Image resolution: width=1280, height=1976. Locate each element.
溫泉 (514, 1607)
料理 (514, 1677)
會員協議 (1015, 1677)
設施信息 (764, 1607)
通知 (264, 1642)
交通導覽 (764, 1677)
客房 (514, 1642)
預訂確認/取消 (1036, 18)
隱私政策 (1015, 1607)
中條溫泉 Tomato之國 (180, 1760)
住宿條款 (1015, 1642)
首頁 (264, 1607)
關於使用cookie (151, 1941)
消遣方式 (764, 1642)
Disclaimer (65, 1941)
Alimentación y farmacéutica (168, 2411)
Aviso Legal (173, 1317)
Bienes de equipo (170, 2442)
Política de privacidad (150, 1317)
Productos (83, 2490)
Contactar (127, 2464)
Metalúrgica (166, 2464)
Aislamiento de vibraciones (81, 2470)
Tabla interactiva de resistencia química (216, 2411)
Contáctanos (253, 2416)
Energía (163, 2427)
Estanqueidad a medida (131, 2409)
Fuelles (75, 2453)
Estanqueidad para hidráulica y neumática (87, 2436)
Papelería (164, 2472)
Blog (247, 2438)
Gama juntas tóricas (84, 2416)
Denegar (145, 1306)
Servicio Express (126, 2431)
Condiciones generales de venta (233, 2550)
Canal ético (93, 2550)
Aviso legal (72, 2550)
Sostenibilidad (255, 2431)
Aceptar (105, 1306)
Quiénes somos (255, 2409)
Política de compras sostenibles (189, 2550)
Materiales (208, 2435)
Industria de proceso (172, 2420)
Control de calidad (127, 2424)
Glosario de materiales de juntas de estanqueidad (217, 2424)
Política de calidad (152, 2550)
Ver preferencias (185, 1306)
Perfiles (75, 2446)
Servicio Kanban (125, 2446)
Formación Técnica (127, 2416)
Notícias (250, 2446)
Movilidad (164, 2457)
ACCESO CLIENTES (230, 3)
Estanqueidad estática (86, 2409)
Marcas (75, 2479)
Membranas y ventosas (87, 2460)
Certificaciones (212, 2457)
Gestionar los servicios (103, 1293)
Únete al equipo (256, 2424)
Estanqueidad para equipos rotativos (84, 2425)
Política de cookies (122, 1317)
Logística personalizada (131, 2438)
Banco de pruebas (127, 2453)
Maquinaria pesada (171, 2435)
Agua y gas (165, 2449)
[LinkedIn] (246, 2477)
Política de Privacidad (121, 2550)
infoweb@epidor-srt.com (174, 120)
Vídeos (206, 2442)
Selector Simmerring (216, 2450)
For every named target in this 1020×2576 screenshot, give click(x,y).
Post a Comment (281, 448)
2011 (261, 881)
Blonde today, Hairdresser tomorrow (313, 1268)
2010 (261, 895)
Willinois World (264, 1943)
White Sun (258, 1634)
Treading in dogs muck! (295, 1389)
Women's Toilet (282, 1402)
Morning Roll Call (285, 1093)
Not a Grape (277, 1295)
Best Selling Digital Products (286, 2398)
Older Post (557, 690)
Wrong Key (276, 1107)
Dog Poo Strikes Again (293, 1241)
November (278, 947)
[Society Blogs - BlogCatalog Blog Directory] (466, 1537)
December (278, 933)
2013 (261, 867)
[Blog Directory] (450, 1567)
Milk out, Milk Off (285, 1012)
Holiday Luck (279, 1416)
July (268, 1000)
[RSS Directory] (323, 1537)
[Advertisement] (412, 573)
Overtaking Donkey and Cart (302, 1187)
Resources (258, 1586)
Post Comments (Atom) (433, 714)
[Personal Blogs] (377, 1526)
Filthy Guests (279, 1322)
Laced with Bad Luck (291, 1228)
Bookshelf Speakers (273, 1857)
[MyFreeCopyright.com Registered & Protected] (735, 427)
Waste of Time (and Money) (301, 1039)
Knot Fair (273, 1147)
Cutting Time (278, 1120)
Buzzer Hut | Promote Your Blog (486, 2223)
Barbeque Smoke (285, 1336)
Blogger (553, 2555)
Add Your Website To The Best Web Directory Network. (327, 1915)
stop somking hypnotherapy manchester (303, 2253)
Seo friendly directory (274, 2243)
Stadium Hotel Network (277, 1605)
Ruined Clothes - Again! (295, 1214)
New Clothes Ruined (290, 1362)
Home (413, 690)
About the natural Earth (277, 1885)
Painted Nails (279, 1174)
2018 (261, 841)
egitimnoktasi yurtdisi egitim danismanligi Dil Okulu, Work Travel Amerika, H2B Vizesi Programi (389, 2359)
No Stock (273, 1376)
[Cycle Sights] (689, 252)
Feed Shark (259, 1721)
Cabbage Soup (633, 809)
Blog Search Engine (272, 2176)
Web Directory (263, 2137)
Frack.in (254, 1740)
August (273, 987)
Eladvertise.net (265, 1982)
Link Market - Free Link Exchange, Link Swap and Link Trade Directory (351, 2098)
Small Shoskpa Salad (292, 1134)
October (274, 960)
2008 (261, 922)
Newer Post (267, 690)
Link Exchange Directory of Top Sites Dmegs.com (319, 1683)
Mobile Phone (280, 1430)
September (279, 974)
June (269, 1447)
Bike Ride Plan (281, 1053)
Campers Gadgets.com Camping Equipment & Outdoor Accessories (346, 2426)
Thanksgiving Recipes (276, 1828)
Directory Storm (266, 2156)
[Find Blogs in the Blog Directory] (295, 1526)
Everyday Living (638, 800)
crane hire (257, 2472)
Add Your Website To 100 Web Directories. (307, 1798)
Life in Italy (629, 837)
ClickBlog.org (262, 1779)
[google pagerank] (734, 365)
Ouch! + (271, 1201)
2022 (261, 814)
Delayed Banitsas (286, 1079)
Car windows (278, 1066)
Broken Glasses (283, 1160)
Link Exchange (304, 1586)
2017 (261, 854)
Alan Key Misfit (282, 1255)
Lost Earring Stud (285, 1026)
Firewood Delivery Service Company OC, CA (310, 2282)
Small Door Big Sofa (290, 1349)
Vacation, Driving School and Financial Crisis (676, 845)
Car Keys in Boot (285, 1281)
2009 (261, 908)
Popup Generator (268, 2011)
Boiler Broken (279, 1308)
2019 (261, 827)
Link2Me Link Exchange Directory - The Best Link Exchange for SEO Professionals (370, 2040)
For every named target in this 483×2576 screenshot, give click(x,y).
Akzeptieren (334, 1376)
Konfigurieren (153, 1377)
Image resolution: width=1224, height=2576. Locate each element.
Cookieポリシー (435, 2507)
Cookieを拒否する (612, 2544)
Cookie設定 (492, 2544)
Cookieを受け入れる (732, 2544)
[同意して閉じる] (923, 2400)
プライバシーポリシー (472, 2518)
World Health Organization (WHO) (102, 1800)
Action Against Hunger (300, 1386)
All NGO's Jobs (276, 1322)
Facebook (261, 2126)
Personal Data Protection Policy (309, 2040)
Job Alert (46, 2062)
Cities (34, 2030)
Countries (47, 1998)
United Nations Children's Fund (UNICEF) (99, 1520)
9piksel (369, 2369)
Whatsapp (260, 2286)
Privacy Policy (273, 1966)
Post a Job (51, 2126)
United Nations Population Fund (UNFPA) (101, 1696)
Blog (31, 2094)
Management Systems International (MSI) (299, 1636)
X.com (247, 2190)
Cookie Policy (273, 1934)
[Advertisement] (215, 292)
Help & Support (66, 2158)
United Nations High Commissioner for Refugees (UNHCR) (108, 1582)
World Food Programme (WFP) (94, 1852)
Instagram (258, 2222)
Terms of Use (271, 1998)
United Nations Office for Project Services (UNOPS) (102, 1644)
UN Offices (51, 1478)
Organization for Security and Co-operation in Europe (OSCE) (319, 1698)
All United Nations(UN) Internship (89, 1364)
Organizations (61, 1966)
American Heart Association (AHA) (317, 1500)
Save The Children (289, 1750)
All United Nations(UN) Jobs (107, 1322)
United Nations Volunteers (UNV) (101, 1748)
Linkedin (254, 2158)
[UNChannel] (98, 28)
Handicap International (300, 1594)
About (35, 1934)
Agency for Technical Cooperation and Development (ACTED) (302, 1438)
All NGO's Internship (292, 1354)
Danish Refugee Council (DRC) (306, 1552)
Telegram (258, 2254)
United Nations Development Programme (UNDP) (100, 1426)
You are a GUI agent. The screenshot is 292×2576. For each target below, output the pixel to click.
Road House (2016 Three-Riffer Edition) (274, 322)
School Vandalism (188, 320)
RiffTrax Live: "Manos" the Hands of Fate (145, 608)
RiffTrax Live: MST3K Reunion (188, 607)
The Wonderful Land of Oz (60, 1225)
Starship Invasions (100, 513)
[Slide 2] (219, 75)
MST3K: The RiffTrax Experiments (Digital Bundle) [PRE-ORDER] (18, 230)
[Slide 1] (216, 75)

* [GOAL OF THE EXERCISE]:
If a line above contains the word "Image", list it.

* [RESULT]:
Image resolution: width=1280, height=1976. Locate each element.
Image resolution: width=1224, height=2576. Locate each element.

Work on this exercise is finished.